• Work to do: Select and copy each line below that contains the string "should", matching its case exactly.

• Records for processing:
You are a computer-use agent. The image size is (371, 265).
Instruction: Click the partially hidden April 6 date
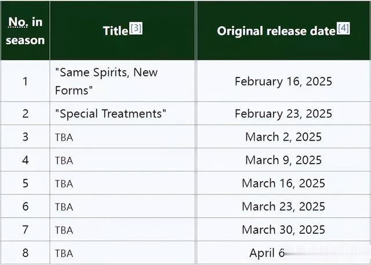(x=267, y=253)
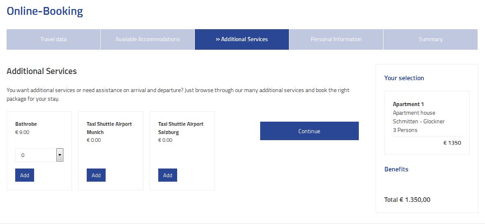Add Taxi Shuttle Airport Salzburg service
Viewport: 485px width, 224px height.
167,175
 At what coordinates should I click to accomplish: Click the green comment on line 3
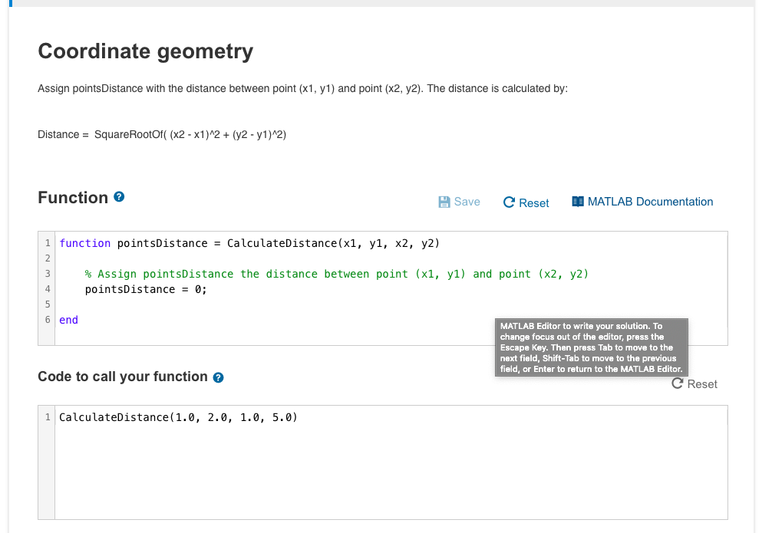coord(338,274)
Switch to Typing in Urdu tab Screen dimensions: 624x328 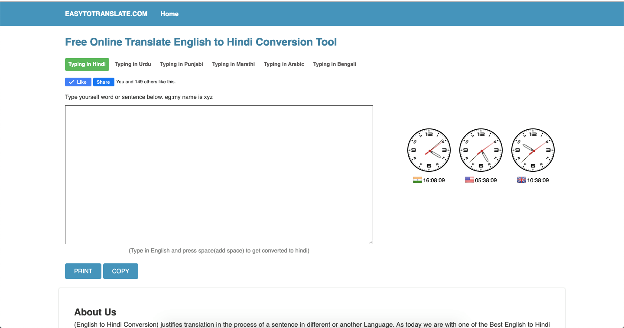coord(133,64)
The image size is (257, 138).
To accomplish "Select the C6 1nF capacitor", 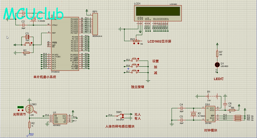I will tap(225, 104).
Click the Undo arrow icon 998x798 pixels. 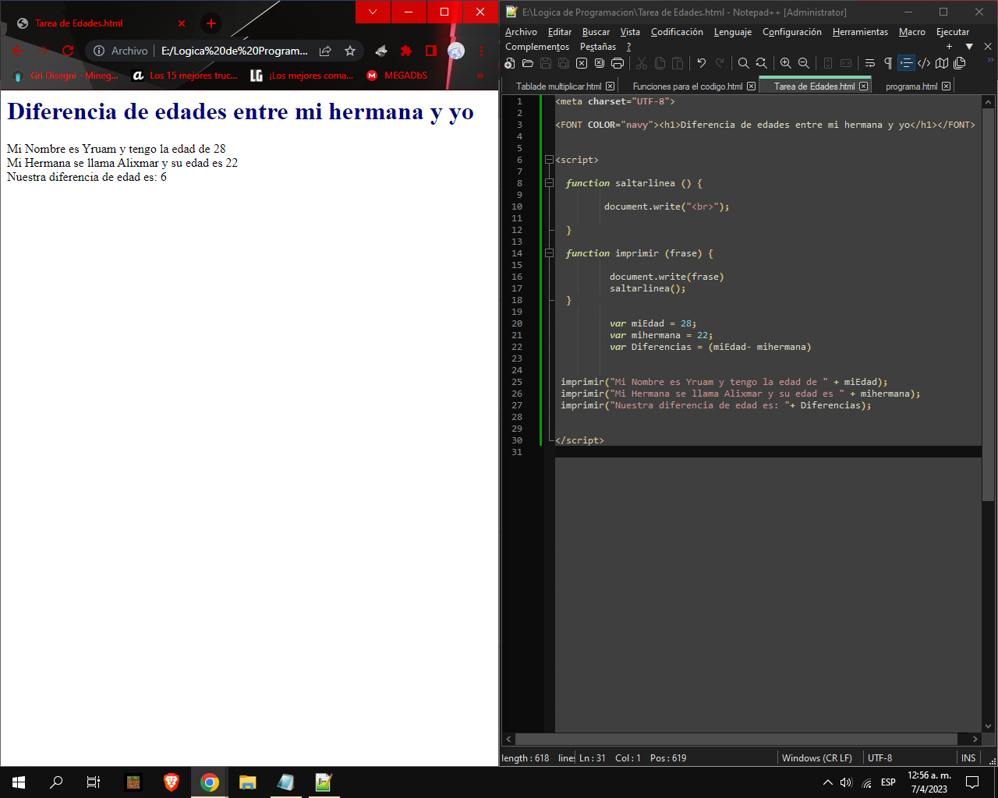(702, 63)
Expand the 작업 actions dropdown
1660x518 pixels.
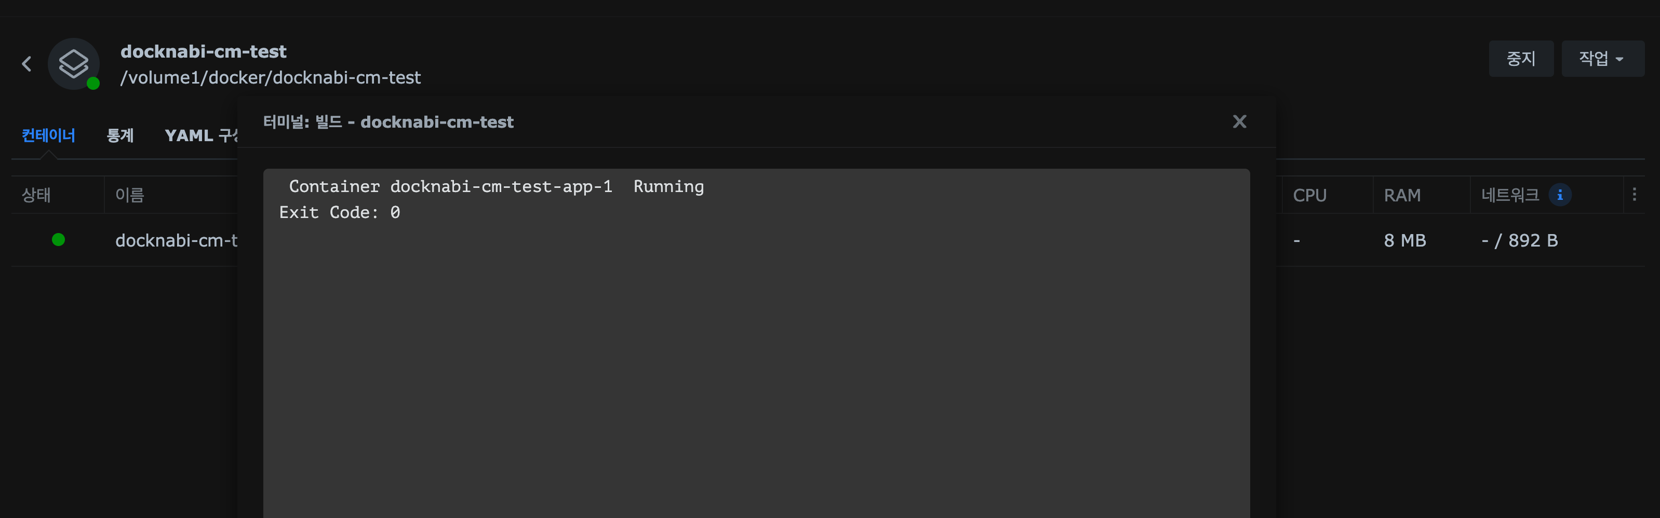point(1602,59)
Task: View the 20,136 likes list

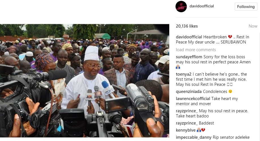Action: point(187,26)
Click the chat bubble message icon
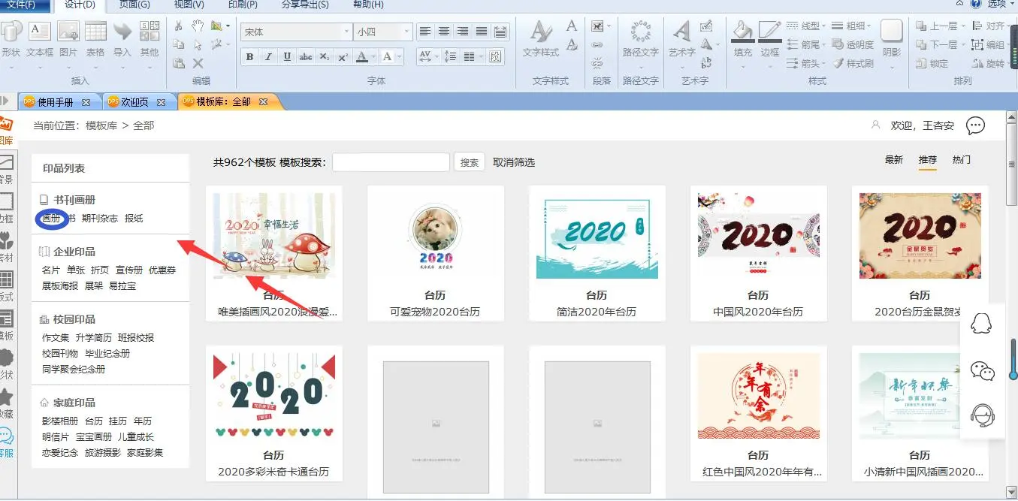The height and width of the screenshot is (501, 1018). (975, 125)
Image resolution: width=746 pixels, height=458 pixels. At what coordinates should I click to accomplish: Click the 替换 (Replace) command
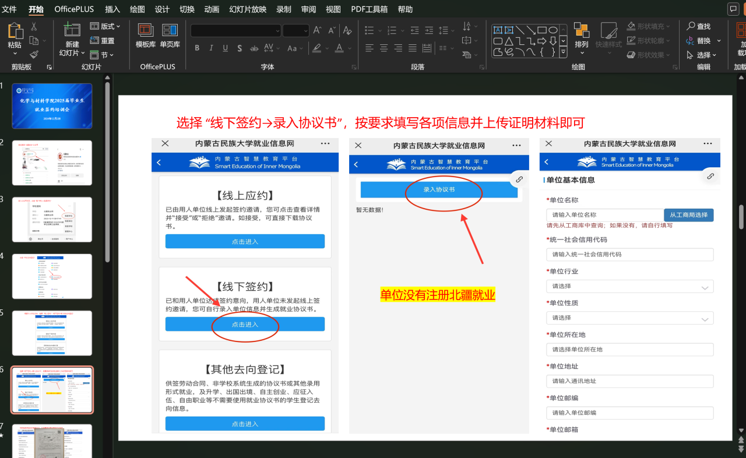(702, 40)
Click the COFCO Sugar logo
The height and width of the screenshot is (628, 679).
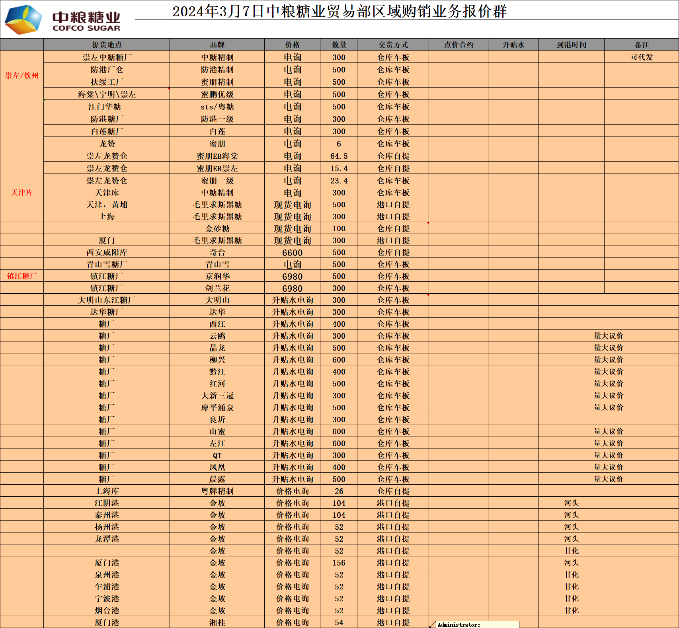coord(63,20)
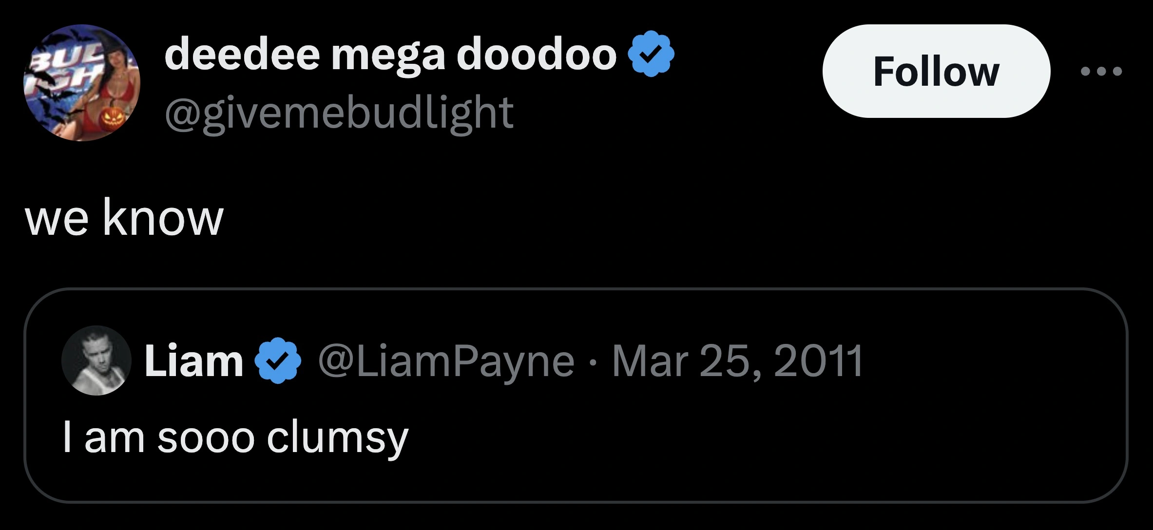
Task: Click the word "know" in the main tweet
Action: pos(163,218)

• Result for this task:
 At what coordinates should I click to accomplish: Click the green comment on line 3
Image resolution: width=746 pixels, height=458 pixels. At what coordinates should I click to accomplish: Click the 替换 (Replace) command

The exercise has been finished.